#### Description of the task
Whenever the word "agent" turns up in a line of the data below, copy that line.

#### Provided entries
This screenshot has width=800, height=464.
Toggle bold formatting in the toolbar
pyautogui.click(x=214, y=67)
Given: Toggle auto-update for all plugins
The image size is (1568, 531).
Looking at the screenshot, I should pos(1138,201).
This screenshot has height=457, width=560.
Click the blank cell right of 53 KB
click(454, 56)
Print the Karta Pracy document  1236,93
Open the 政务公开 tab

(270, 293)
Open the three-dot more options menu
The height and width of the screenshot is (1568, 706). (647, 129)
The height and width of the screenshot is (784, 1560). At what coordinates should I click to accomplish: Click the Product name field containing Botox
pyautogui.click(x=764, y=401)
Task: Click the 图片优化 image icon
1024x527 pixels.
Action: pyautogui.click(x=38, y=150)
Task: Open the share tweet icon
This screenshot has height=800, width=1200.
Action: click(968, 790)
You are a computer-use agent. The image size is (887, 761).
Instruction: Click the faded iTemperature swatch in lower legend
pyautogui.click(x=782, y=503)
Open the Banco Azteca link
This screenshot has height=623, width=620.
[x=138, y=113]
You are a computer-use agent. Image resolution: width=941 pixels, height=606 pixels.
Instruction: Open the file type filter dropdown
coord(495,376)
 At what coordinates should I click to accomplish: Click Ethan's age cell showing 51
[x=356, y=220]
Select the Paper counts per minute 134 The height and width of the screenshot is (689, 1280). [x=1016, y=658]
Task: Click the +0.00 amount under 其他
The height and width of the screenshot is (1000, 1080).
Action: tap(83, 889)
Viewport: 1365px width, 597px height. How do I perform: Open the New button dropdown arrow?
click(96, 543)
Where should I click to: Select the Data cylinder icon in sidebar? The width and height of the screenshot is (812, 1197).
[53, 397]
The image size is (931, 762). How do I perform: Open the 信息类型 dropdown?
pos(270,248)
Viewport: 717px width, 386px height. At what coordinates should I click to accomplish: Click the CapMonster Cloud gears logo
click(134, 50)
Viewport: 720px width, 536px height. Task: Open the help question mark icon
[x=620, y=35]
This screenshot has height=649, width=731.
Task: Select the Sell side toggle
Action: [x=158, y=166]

#### Task answer
You are a computer-use agent. The image size is (887, 761).
You are a computer-use agent. Image resolution: width=941 pixels, height=606 pixels.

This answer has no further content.